I agree, where "nasty underbelly" means "part that contributes to the systematic oppression of women".
The difference
> between us, as I see it, is that you favor granting the state more power
> over what we can read, watch and produce simply because porn sickens you,
No, rather I will grant the state that power because *complexly* porn is bad for women. There's a difference. I'm not Ed Meese. The least you can do is accurately represent *that* difference, please.
> whereas I would take each case on its own and deal with the abusive and/or
> illegal aspects of it. If, for example, a woman is forced against her will
> into porn by her boyfriend/husband and abused on camera, then I would
> support looking into the legal ramifications of that, and would favor any
> prosecution of those who did the abusing.

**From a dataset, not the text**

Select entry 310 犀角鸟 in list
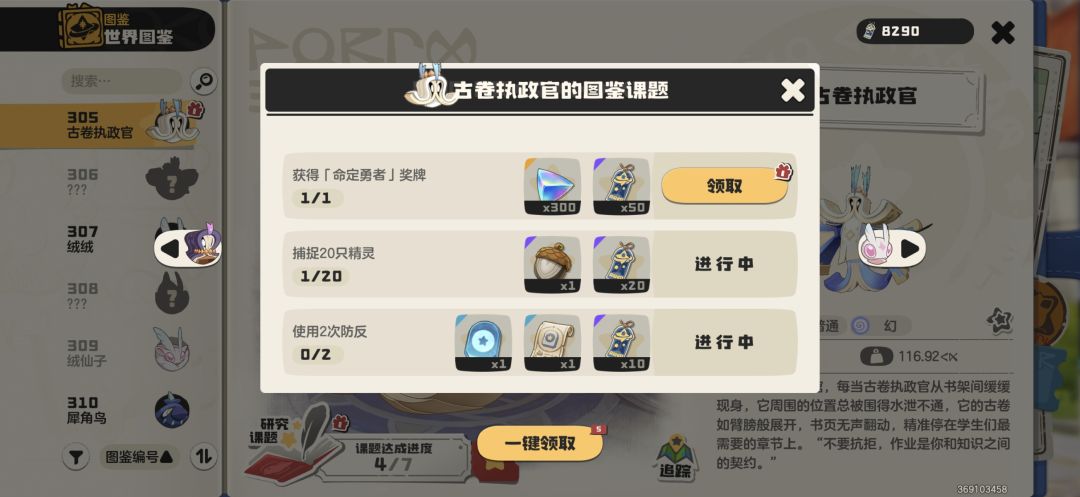The height and width of the screenshot is (497, 1080). [110, 410]
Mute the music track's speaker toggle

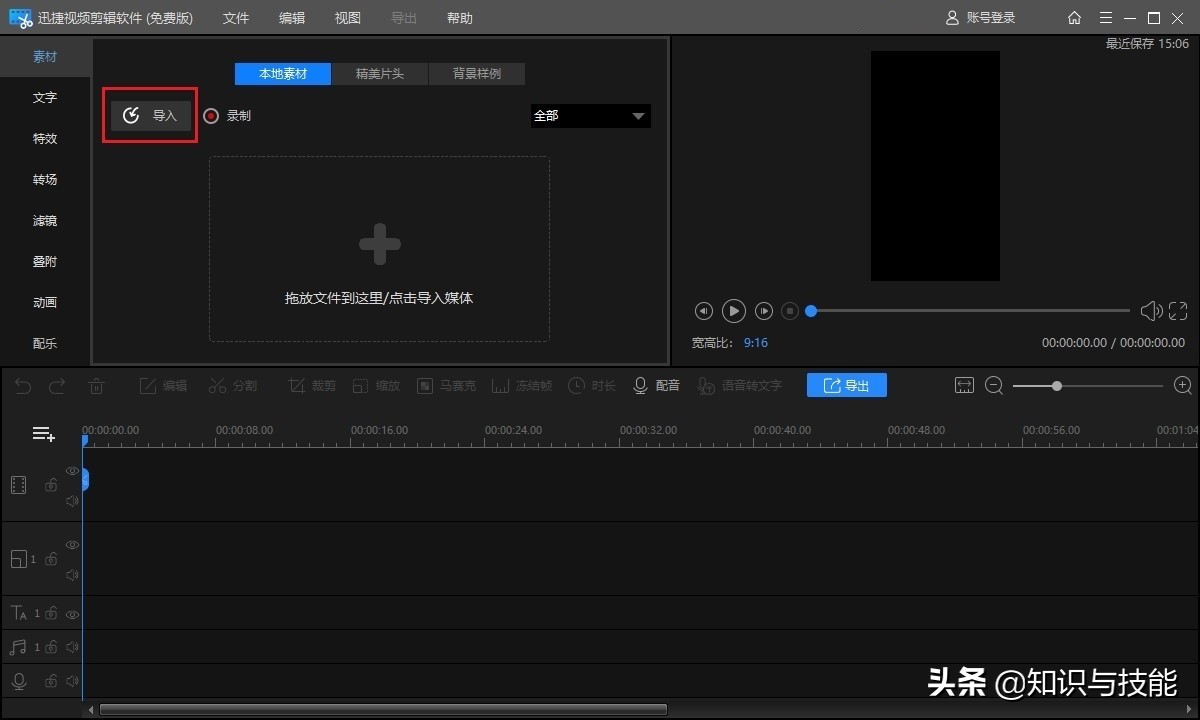71,647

Cool. So I don't see why passing specific legislation, tailored to *those* specific situations is so objectionable. One of the reasons MacKinnon & Dworkin (and you can say what you want about them, but MacKinnon is a damn fine legal mind) drafted a specific ordinance, as I'm sure you know since you said you were fully aware of the whole debate, was because they noticed two facts: 1) a rise in the number of rape prosecutions in which a man had videotaped the actual rape and the prosecutors had presented that evidence at trial, 2) trials which ended in acquittal precisely *because* jurors thought that if the rape had been videotaped, it couldn't be rape!
If that fact pattern is absolutely wrong, shame on MacKinnon and Dworkin; if, however, it's true. that suggests that specific legislation is appropriate; and, lo and behold, their ordinance included language to address the problem constituted by that fact pattern.
I think we can weed out the truly
> troubling elements associated with porn without throwing a legislative
> blanket over the whole thing.
How can we weed out the 'truly troubling elements', precisely, w/out passing new legislation targeting those elements? M&D's ordinance was designed specifically to do that: to make it civilly actionable to use porn to violate the human rights of others. Since you seem to agree with that goal, and you've said you were opposed to the ordinance, what were its specific provisions you objected to?